Buying a walker is cheaper than renting, especially if you’ll be using the walker for a long time. 

The monthly cost of renting the walker will quickly add up and surpass the cost of a new walker. 

Medicare usually buys walkers and rollators. So they will not have a problem paying for your new walker. 

Generally, CMS reserves leasing for some expensive equipment. But there may be instances where it makes more sense to rent than buy.

Say you only need the walker for a few weeks. You can opt to rent it, in which case Medicare will settle the rental fee. 

Your DME supplier is responsible for any repairs your rented walker may need.

Medicare limits the amount they pay in rental payments. They only pay amounts equal to what they spend on new walkers. 

So the service can only cover rented walkers up to a certain amount.

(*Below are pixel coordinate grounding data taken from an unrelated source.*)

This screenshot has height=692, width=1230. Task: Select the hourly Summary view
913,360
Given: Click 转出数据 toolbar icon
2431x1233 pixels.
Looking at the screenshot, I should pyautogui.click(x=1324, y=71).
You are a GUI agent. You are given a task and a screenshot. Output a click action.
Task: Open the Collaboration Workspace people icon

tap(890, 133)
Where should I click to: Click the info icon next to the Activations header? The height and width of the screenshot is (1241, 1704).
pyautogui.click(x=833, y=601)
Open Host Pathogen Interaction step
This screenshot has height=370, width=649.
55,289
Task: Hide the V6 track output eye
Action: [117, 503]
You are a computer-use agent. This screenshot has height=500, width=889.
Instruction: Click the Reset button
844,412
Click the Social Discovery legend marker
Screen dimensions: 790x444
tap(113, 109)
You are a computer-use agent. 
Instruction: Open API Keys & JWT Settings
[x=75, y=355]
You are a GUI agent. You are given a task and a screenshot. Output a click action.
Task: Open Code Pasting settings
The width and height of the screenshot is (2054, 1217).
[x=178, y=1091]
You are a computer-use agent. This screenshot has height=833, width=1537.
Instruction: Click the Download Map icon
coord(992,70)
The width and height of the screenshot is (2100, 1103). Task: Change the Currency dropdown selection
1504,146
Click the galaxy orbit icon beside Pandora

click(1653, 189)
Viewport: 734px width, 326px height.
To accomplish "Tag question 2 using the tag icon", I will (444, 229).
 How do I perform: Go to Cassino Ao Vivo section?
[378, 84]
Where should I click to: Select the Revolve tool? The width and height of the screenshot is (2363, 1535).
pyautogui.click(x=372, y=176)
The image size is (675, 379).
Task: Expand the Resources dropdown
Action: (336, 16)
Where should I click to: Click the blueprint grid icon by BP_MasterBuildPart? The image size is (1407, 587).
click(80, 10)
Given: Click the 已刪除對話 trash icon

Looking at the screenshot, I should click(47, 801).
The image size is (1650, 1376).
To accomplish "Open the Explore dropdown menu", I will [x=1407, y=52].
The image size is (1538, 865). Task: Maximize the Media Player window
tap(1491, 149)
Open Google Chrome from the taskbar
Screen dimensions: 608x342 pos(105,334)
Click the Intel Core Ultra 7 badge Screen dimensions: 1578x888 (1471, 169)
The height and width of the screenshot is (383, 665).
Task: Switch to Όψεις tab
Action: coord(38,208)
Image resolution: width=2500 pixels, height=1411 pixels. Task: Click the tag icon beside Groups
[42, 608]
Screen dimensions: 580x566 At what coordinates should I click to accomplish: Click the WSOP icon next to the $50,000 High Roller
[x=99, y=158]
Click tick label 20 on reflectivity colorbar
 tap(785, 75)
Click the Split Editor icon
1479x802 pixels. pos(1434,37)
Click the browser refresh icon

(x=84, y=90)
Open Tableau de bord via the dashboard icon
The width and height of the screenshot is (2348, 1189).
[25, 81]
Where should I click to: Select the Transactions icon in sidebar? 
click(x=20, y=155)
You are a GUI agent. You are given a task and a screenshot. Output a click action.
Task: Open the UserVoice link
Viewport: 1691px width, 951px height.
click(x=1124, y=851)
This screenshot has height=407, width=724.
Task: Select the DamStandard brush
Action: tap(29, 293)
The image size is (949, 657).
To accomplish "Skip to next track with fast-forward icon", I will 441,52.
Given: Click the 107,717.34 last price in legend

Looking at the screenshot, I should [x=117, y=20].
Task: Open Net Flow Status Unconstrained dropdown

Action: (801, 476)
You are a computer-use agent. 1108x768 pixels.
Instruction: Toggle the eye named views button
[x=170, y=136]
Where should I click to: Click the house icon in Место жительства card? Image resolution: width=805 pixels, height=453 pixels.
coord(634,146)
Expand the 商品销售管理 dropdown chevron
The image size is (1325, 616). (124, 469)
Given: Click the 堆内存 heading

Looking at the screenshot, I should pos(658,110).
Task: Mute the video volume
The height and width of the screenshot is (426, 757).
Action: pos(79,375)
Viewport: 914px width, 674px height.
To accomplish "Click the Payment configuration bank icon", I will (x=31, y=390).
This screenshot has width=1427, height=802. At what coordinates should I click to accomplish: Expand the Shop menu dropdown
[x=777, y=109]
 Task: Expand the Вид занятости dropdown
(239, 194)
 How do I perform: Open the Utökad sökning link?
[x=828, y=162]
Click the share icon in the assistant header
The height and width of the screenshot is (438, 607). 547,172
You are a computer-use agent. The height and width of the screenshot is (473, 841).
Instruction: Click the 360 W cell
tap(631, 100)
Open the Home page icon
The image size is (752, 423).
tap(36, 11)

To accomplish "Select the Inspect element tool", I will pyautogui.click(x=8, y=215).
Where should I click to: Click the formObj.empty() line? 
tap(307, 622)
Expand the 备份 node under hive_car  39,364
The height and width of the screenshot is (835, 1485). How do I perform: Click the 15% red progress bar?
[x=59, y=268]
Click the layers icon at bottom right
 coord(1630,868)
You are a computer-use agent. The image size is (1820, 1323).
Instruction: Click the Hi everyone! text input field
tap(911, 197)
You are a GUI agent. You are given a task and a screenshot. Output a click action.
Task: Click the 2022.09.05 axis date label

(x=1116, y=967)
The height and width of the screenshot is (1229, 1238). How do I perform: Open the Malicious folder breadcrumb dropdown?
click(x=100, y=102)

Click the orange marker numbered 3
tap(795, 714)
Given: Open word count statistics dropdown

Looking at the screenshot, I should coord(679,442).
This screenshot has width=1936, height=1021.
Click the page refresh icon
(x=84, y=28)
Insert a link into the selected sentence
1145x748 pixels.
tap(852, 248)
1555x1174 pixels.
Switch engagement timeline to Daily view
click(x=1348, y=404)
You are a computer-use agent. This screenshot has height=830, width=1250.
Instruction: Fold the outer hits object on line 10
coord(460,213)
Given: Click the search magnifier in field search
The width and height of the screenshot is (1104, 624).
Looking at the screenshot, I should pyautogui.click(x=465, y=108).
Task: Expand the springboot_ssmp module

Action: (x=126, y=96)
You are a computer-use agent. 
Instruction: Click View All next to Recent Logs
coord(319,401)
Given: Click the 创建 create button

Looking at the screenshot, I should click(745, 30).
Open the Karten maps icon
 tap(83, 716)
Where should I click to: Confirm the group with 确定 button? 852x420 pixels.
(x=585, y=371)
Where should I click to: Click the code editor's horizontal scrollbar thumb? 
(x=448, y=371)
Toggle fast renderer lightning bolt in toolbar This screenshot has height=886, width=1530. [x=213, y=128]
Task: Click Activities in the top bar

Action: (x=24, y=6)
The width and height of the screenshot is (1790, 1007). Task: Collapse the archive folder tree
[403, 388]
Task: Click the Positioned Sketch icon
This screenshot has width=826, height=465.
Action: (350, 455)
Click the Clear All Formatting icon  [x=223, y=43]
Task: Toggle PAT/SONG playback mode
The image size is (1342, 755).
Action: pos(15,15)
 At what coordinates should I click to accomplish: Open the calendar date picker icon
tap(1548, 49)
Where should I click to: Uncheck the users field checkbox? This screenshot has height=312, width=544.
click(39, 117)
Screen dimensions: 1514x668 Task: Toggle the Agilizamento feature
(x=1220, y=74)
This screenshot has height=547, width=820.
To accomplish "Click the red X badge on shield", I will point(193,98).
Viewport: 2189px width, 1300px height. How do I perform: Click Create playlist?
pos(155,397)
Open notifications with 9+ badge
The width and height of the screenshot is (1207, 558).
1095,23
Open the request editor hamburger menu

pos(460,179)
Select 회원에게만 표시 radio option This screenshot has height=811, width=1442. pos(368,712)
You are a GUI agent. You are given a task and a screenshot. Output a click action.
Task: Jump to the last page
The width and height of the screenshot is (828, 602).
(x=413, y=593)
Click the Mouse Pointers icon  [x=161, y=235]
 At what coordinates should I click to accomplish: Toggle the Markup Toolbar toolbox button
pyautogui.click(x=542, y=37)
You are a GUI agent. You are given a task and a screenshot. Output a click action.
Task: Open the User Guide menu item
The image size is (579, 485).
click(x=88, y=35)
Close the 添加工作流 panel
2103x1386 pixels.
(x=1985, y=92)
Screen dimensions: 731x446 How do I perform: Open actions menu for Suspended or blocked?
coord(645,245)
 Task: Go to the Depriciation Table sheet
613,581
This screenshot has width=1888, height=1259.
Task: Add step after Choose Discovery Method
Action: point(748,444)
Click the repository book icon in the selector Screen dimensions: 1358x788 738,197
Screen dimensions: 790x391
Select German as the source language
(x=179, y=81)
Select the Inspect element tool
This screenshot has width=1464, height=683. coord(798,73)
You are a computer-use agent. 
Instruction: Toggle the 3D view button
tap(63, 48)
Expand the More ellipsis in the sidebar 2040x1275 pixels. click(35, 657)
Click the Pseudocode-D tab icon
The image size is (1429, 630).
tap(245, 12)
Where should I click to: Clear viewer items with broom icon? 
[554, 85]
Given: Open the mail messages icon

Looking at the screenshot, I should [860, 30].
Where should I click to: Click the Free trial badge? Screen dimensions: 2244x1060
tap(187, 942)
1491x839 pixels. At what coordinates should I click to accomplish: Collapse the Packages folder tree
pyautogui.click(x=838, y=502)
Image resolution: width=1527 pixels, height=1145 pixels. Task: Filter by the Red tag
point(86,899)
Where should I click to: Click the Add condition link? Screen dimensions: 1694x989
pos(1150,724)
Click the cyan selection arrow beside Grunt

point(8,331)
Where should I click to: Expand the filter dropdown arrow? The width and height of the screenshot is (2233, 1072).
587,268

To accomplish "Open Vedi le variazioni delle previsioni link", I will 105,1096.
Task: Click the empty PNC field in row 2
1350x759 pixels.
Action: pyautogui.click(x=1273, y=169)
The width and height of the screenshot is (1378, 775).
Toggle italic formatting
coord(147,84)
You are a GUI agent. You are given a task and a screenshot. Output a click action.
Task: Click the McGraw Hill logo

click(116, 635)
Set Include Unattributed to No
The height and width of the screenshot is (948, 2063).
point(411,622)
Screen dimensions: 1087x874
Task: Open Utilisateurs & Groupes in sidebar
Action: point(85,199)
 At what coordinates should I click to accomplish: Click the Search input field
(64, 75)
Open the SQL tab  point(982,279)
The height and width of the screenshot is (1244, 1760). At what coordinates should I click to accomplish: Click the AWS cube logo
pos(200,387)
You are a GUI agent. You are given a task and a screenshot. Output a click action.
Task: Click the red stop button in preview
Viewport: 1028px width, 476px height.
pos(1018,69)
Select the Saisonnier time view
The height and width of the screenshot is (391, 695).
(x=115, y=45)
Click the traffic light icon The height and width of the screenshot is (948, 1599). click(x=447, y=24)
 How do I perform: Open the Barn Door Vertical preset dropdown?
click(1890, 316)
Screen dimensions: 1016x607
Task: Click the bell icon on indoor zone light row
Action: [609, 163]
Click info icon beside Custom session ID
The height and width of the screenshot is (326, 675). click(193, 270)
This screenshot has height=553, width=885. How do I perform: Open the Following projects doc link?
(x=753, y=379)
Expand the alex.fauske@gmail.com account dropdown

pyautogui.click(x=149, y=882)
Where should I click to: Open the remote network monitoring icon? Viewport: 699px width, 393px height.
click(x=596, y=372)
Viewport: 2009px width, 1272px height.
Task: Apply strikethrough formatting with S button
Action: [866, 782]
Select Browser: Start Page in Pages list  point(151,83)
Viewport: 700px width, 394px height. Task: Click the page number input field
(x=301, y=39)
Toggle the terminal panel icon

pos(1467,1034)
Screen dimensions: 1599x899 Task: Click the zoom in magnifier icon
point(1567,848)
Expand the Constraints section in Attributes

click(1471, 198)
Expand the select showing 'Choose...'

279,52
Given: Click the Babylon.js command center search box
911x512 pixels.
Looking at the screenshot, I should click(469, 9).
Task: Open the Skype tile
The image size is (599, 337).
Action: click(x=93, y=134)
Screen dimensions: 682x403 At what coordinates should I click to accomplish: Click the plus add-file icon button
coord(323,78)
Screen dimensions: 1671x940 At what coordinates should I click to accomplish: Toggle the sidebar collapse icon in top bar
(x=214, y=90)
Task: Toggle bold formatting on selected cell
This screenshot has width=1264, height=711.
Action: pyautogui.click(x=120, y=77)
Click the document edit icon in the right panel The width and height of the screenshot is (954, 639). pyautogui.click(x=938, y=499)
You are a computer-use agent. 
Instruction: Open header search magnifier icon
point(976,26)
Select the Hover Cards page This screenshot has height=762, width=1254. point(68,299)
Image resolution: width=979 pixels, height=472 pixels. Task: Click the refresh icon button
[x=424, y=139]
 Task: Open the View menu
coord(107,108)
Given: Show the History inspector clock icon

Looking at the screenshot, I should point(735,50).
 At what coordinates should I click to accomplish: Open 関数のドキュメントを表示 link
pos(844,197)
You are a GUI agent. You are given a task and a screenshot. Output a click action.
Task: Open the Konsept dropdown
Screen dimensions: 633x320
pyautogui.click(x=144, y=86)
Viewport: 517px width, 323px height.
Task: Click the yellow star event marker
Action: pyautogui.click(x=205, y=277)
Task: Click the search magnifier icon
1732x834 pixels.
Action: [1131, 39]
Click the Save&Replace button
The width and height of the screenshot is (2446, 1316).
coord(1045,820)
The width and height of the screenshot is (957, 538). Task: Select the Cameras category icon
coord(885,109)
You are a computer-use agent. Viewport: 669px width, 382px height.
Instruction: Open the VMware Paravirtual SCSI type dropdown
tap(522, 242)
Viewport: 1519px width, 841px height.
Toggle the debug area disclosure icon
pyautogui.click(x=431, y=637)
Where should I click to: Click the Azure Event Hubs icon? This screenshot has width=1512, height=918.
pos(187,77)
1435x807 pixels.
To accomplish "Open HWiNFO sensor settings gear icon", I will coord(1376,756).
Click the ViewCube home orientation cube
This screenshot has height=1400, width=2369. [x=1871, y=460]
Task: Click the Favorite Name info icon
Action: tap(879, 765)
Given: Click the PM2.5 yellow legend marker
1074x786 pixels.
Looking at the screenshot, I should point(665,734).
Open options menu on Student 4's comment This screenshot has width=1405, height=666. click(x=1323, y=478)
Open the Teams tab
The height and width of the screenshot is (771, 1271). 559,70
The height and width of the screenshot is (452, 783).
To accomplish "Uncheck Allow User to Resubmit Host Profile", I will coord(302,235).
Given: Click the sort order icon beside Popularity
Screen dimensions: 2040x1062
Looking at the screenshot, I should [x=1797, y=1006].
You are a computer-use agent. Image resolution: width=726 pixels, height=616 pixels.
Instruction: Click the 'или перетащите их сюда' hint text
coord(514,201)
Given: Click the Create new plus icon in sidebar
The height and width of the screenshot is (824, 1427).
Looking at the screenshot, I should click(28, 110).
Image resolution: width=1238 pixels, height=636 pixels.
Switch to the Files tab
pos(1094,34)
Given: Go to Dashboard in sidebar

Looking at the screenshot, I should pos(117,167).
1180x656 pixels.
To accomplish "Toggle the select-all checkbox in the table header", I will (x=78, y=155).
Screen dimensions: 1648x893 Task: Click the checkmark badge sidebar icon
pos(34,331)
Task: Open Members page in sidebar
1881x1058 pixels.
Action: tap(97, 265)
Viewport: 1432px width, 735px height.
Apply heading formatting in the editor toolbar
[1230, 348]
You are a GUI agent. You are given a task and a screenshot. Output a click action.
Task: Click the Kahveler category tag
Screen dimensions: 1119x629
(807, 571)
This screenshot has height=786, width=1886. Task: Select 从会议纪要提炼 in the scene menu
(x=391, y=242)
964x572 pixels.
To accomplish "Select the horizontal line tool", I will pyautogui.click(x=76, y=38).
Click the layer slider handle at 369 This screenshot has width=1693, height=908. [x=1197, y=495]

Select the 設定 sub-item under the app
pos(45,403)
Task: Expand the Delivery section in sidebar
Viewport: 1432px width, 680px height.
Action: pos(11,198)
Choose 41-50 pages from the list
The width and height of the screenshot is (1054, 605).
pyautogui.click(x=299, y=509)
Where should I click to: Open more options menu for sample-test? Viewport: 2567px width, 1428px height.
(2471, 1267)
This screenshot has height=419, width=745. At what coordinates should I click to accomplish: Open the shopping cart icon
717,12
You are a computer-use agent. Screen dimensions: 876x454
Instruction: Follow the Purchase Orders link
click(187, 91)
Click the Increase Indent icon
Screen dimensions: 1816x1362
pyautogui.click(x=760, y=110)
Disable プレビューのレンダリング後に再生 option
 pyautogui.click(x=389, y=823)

If rental costs exceed what Medicare pays for new walkers, Medicare won’t pay the excess.

Further, Medicare decides how long they’ll pay the rental fee.

Consider these rules when choosing between buying and renting a walker.

6. I’m Moving To A Care Facility. Will Medicare Pay For My Walker?

Medicare Premiums
Caretaker helping elderly man with walking frame indoors

It depends on the type of care facility into which you’re moving. Medicare only pays for DME expenses that you incur when living in some types of care facilities.

Medicare Durable Medical Equipment Coverage In A Long-Term Care Facility

Medicare may pay for your walker if you’re staying in a long-term care facility. This only happens if the facility does not offer Medicare-covered services. 

Remember: Medicare pays for DME items that healthcare providers prescribe for everyday use at home. And a long-term care facility is similar to a home environment because it’s not a 100% hospital setting. 

Your doctor can confirm whether you’ll be eligible for DME coverage if you move into the facility. 

You can also find out by talking to a Medicare representative online or through the phone. Medicare has phone lines for regular callers and TTY users, so reaching them is easy. 

Medicare DME Coverage In Skilled Nursing Facilities and Hospitals

Medicare does not pay for DME when you’re in a hospital, nursing home, or skilled nursing facility (SNF).

Hospitals, nursing homes, and SNFs offer Medicare-covered care. 

So they should provide you with the mobility devices you need during your stay at the facility.

Key Takeaways: Does Medicare cover walkers?

Medicare cover walkers are available for anyone with Part B insurance. 

If you’re 65 years or older and don’t have Medicare Part B, you can enroll in the plan. It’s the gateway to accessing DME coverage.

Medicare pays for the repair, replacement, and purchase of new DME. That includes walkers and rollators.